NIP-94 offers a way to add an image to Kind 1s via a Quote. The kind 1 event will include a Kind 1063 event, which has a URL field that can then be previewed in the post. So, instead of a direct URL, the client has to load the quote first and then the URL.

Since most clients already load quoted notes, it's not really hard to load a kind 1063 and get the URL. But because it's a different event, they are fighting against it.

My push for NIP 94 is simple. All static content inside a Kind 1 event must be immutable (hashed or signed). Otherwise, as we scale, static content servers will be the target of attacks. The idea is that if you can't change what somebody said, you can change the image they linked and completely reverse the idea of the post.

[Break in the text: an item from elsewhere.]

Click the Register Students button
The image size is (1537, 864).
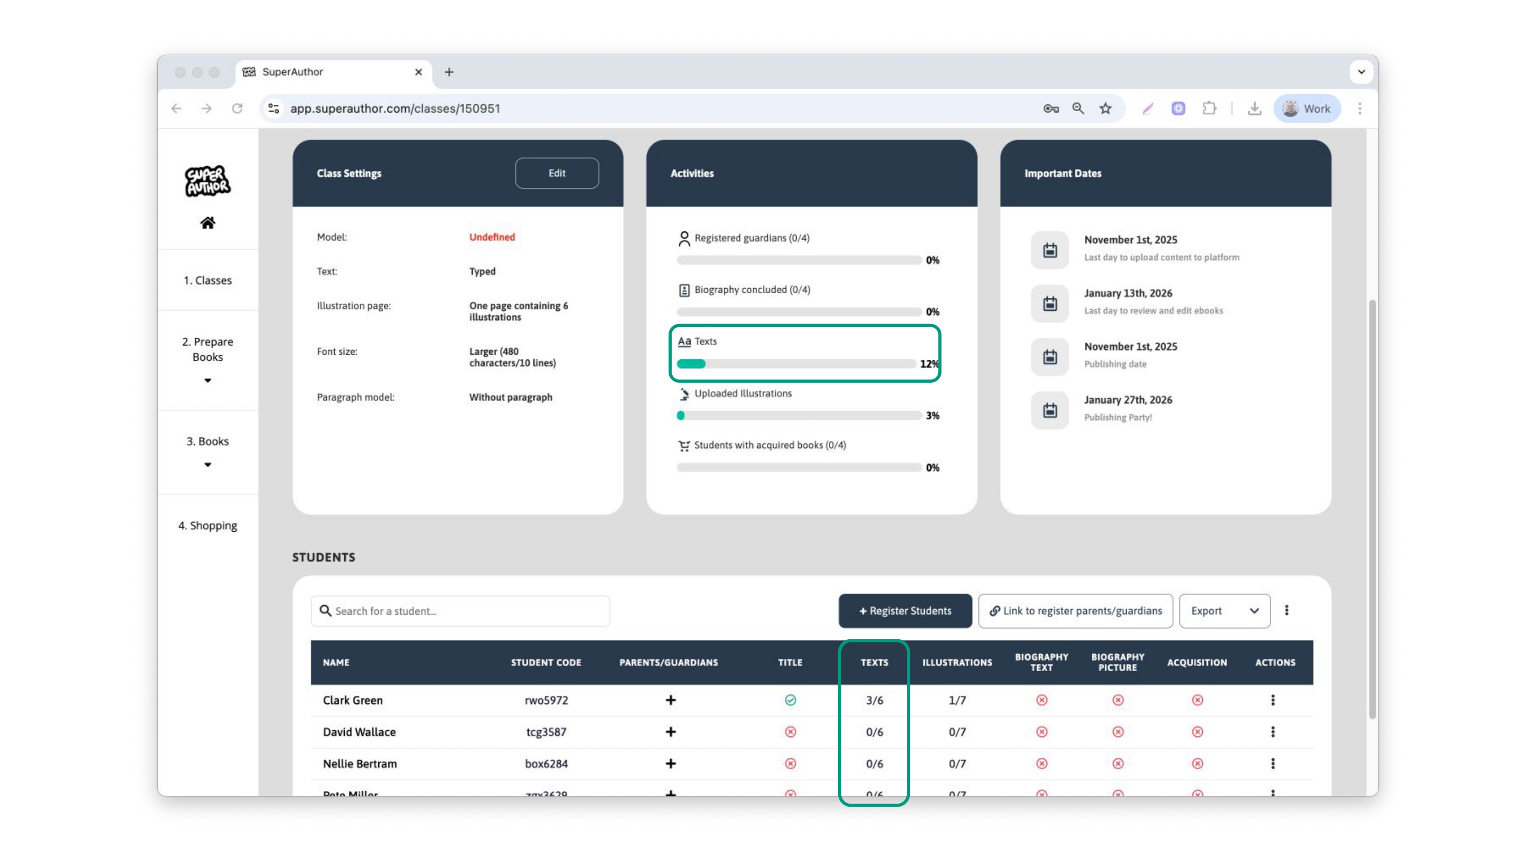coord(905,611)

Image servers we use today can also go evil at any point in time. They can serve ads in videos or watermark pictures by changing the linked file itself.

It might not be a problem for now, but as we scale up, we will see more and more of these issues.

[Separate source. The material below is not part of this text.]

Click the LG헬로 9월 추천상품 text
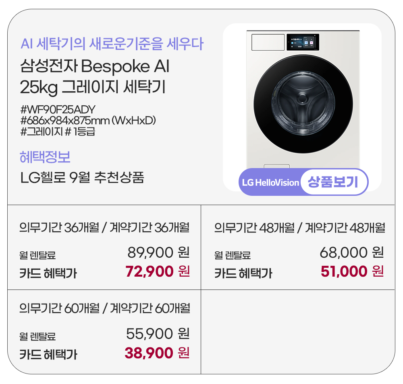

How will content loading optimizations like image resizing and encoding be handled? Every CDN does this to improve performance.

As long as they don't change the file, which most CDNs don't, it should be fine.

CloudFlare resizes the image, and encodes it into a different format, depending on the platform it is loaded on.

I'm not arguing against your idea, I'm all for security, I just don't think most image hosts make a bit-perfect guarantee. Mine doesn't. It doesn't store the images in their original format even. Is the hash created after upload? Will this require a special API for hosts?

Here is specific information on CloudFlare.

https://developers.cloudflare.com/images/faq/#what-is-the-difference-between-cloudflare-images-and-image-resizing-products

Amethyst creates the hash after the upload.

So, you can do all the changes you want when uploading, the user will preview the image and if it's good, the app calculates the hash and saves to the Nostr event, thus requiring that your server doesn't change it anymore.

Well, respectfully, that will end my being able to host images for Nostr. It will also rule out several very large backends from being usable, and rule out a lot of potential bandwidth optimization.

I very much respect your goal here, but as stated, it will not be feasible for me to contribute space to Nostr images if this becomes a requirement.

Will this be an optional feature?

I am sure some clients won't verify the hash. Amethyst will still display the image for now but with a red warning on top of it.

Do you mind explaining why do you must change the image afterwards? I don't think users expect that at all.

The software I am using (FOSS) provides functionality that allows the user to link to their uploads in a multitude of formats. In the backend, it stores all images as QOI format for efficiency reasons. Upon request at a generated URL, whatever format they request is generated and cached for a time period.

This is a minor thing. Other image hosts resize images for smaller screens to save bandwidth. Data usage is already a top complaint I hear from fellow nostriches, so I think these things should be considered inv your planning. Images are heavy, and we should eventually be able to optimize for that.

Again, I love the idea of tamper evidence, but wondering how this can work. Is there a way to use perceptual hashing?

https://qoiformat.org/

Is it theoretically possible to have a hash function compatible with a resizing algo? For instance, if the resizer agreed to keep every N pixels intact, and the hash function only hashes those particular pixels? Likely N would have to be large enough to make it difficult to create a fake replacement image. Maybe every fourth pixel, which would be compatible with image resizing to 50% or 25% directly. Or every pixel in the center square of the image?

But really, I still don't understand the problem with #[7] method.

Don't mind me, I'm drinking.

They do have perceptual hashing, which compares the appearance of images and even works with rotation and resize.

Slick!

first time Vitor deeply explaining himself, sounds to me-

vitor: immutability 1st.

will: reverse compatibility 1st.

#[4]

Not that I know of. He asked a somewhat controversial question about a possible feature addition, and people voted overwhelmingly "No". But I think he was just trying to get an idea of what kinds of features people want and what they definitely don't want.